I use the 3 of Proposition 1.27 to compute equality above red line. $\nabla_X(dx^j\otimes\partial_i)= \nabla_X(dx^j)\otimes\partial_i+ dx^j\otimes\nabla_X(\partial_i)$.
Then, how to get the red line equality ?
And,How use $\nabla_X(tr(dx^j\otimes\partial_i))=0$ to get $\nabla_X(dx^j\otimes\partial_i)=0$ ?
It is not true that $\nabla_X({\rm tr}(dx^j\otimes\partial_i))=0$ implies $\nabla_X(dx^j\otimes\partial_i)=0$; indeed this latter equation is false for most coordinate systems.

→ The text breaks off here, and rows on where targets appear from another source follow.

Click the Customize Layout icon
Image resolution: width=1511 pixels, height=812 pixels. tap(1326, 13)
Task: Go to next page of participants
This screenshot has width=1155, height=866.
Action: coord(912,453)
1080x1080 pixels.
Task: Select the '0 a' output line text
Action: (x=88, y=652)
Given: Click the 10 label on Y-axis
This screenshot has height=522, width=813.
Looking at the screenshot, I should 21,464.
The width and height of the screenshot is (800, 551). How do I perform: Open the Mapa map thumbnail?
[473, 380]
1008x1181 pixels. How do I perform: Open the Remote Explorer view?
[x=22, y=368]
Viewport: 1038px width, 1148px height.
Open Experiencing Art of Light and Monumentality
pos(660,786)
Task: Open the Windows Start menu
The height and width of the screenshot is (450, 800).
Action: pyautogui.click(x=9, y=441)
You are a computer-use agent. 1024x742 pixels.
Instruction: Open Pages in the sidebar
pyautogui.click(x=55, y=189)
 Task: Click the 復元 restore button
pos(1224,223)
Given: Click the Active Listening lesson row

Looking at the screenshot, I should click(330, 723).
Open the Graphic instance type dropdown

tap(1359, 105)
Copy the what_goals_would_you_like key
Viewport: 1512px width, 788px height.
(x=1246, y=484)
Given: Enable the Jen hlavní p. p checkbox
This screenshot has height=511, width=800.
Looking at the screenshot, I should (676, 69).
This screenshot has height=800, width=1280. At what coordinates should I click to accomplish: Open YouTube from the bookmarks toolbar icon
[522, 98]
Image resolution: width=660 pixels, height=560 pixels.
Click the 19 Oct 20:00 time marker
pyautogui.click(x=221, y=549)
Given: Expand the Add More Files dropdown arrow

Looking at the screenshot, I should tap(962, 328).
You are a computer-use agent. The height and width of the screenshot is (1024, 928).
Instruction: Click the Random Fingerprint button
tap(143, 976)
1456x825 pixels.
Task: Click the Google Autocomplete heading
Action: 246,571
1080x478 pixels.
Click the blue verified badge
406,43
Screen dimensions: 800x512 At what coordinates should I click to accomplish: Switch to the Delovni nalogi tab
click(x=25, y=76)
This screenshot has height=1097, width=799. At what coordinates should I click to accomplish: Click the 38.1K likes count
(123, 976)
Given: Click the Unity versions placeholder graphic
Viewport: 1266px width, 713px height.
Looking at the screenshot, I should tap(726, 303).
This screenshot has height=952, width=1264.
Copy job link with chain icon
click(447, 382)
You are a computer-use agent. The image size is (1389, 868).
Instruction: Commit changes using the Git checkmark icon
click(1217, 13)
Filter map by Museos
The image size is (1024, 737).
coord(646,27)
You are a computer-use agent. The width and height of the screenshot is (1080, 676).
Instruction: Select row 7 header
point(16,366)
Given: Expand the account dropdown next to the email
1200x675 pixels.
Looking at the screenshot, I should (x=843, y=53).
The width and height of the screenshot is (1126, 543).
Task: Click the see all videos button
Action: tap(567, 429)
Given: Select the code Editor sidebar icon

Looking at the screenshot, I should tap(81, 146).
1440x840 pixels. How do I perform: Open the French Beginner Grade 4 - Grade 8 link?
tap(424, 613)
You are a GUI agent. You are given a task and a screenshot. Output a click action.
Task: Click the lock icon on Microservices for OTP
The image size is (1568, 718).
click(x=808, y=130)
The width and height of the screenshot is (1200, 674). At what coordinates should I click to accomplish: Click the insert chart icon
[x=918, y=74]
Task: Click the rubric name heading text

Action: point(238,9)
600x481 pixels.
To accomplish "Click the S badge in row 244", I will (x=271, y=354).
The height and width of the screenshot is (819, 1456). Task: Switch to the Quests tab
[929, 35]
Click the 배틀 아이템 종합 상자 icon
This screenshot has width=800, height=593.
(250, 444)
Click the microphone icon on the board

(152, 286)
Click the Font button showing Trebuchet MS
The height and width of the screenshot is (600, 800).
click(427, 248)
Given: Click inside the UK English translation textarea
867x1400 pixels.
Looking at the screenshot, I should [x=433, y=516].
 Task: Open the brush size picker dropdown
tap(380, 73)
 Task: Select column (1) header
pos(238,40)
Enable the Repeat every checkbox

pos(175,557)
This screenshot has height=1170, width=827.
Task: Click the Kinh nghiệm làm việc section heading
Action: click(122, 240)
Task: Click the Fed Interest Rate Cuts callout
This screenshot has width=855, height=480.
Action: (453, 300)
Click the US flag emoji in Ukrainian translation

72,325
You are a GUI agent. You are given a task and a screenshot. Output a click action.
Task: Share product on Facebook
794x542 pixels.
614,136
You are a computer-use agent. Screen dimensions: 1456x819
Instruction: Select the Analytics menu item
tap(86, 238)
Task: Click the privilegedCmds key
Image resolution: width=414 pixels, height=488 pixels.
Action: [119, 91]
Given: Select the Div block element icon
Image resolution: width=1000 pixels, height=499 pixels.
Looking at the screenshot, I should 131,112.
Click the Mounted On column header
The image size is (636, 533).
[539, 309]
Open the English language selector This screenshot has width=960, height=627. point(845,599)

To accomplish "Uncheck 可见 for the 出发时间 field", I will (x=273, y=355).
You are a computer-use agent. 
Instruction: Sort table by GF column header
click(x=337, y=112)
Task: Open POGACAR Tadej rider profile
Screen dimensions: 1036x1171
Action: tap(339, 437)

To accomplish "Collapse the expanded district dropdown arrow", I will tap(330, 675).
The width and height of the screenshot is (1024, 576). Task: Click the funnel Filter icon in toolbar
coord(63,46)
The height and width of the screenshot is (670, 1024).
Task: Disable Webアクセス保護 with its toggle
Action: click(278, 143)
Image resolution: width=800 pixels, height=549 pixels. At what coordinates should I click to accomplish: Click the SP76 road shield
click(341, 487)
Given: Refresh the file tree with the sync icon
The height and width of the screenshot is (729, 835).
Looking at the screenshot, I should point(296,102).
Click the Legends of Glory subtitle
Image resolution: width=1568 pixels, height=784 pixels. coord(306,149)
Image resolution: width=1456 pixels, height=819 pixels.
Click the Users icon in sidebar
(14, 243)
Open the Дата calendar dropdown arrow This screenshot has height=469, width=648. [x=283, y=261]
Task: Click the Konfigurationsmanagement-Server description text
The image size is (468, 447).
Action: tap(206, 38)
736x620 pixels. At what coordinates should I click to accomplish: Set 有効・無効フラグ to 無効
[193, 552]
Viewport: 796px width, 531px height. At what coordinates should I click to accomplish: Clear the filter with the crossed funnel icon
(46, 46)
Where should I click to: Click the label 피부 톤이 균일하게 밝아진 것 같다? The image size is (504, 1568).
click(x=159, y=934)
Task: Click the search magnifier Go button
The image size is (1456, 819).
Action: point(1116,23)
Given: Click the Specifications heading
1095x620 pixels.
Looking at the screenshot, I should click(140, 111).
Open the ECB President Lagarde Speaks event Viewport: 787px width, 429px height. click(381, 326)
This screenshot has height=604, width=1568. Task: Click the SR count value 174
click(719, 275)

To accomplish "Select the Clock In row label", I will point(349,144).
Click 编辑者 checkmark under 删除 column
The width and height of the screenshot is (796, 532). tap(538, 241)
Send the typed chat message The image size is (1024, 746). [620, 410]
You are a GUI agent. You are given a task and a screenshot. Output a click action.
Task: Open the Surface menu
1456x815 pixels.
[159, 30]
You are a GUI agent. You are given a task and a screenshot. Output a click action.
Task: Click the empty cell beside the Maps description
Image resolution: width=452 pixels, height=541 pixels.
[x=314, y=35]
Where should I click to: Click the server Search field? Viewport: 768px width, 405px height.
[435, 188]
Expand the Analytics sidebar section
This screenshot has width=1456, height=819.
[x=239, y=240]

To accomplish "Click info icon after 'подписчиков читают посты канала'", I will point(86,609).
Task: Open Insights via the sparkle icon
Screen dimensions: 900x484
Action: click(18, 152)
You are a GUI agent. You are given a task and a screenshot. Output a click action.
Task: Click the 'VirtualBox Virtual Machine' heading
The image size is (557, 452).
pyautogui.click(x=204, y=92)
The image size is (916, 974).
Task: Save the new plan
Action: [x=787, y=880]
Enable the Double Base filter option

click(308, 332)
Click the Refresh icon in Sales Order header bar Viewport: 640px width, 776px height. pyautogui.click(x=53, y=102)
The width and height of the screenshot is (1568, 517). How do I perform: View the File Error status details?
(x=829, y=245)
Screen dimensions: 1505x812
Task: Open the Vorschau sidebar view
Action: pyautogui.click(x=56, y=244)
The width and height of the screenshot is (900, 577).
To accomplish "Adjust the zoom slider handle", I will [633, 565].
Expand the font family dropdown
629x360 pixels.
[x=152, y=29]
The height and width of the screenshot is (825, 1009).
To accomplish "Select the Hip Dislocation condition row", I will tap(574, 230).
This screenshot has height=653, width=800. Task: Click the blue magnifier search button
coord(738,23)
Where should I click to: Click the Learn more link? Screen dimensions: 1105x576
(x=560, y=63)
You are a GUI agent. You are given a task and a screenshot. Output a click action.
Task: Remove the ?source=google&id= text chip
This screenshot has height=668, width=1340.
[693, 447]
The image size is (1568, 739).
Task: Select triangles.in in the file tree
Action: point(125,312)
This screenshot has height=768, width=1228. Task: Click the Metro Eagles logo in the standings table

Remember that you don't need to show $$\nabla_X dx^j \otimes \partial_i = -dx^j \otimes \nabla_X \partial_i,$$ but only the contracted version
$$(\nabla_X dx^j) (\partial_i) = -dx^j (\nabla_X \partial_i).$$ (Remember that ${\rm tr} (\omega \otimes X) = \omega(X)$.)
Thus you can simply take the trace of your equation $$\nabla_X(dx^j\otimes\partial_i)= \nabla_X(dx^j)\otimes\partial_i+ dx^j\otimes\nabla_X(\partial_i)$$ and use property 4 to show the LHS is zero.